Правда? — Он кивнул.
— Почему?
— Я думал, вы скажете, что это неправильно.
— Послушай-ка. Я знаю, что бываю жестоким. Но подумай головой. Если в этом нет практического смысла, жестокость ни к чему.
Он снова кивнул.
— Вы правы. Просто очень трудно разобраться, когда как поступить.
— Научишься.
— Не знаю. Иногда мне кажется, я не смогу.
— Точно тебе говорю.
— Не знаю. — Прентис вдруг подумал, что они беседуют, как будто вчерашнего разговора совсем не было, как будто уроки продолжаются и старик вовсе не собирается их отменять.
Но это не имело никакого значения.
Он посмотрел на старика, потом на лошадь и жалел, что у него не хватило уверенности поступить так, как он считал нужным, потом пожал плечами и сказал старику:
— Давайте наполним канистры.
“Они могут похоронить лошадь, — подумал он, но ему не хотелось даже заикаться об этом. — Это займет слишком много времени, а так хоть стервятникам будет чем поживиться. И вообще, лошади все равно. Да, так или сяк, лошади все равно”.

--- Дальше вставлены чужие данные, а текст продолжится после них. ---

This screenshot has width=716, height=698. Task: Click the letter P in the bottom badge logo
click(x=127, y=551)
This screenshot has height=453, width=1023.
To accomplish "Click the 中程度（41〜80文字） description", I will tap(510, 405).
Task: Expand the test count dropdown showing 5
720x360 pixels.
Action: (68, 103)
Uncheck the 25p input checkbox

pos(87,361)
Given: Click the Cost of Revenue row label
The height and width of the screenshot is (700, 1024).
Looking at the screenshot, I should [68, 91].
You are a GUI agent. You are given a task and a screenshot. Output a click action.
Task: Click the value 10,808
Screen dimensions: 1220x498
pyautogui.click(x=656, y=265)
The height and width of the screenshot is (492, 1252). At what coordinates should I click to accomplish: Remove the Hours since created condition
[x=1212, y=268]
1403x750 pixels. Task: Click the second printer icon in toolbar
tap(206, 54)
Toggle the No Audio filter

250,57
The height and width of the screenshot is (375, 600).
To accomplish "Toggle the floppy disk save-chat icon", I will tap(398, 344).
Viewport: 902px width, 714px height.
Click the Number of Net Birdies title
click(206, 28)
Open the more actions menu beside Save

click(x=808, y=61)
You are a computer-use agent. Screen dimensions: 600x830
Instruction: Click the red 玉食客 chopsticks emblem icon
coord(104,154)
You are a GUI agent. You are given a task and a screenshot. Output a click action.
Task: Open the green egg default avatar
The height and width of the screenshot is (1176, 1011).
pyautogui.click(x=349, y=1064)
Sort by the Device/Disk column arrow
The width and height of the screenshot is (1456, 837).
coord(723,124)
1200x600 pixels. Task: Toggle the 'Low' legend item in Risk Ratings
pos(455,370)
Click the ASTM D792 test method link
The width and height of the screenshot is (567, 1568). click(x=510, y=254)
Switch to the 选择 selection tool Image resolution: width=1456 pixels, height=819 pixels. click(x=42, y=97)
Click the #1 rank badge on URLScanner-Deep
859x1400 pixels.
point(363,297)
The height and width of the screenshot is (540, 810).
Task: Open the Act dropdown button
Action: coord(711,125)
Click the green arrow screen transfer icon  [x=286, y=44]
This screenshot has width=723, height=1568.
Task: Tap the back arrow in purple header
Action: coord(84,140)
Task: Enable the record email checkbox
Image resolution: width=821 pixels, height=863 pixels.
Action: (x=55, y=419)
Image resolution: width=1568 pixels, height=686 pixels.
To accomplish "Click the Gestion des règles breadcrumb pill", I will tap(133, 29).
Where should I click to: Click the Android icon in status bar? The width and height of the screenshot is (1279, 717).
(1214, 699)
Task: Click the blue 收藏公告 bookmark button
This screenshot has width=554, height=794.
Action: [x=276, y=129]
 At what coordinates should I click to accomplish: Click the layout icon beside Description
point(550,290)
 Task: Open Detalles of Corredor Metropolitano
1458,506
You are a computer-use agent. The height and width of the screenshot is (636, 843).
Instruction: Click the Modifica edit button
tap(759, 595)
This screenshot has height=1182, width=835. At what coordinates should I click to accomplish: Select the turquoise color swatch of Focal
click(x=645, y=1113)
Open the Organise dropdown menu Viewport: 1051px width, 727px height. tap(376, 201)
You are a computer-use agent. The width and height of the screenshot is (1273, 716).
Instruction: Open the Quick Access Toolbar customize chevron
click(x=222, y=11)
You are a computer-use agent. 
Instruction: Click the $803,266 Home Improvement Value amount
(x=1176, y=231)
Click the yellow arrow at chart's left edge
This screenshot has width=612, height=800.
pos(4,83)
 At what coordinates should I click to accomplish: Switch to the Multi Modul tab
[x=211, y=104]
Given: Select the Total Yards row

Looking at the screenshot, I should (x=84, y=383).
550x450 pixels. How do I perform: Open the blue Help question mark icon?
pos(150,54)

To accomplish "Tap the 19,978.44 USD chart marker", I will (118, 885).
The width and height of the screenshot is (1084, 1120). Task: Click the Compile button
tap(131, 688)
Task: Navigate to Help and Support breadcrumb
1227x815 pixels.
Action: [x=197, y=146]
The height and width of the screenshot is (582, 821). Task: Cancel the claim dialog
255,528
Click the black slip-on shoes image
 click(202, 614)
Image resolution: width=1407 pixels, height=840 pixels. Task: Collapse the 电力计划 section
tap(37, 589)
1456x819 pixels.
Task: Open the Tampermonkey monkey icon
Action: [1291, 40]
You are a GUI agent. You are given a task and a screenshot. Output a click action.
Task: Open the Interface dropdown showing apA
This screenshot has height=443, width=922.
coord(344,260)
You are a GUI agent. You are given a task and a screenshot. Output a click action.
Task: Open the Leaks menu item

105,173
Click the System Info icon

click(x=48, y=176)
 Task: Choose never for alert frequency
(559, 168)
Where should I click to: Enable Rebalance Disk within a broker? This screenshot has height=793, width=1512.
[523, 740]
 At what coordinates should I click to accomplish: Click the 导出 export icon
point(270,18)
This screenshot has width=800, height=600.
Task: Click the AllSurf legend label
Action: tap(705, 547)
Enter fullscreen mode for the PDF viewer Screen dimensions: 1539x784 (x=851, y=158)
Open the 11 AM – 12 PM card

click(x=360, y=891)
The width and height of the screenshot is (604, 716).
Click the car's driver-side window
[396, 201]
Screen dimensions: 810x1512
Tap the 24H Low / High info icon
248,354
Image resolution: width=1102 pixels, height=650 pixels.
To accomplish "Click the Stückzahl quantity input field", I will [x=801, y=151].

Они наполнили канистры, напоили лошадей, огляделись, нет ли поблизости еще озерца, уселись поудобнее в седлах и поскакали назад к колонне. По дороге он спросил старика, как еще можно находить воду, и узнал, что в русле пересохшей реки вода еще может сохраняться во впадинах под песком. Он узнал, как мульчировать кактусы, искать звериные тропы, наблюдать за направлением птичьего полета. Они остановились в канаве, которую он заметил, и проверили заросли мескита — нет ли там воды, но ее не оказалось. Они снова уселись в седла и продолжали путь.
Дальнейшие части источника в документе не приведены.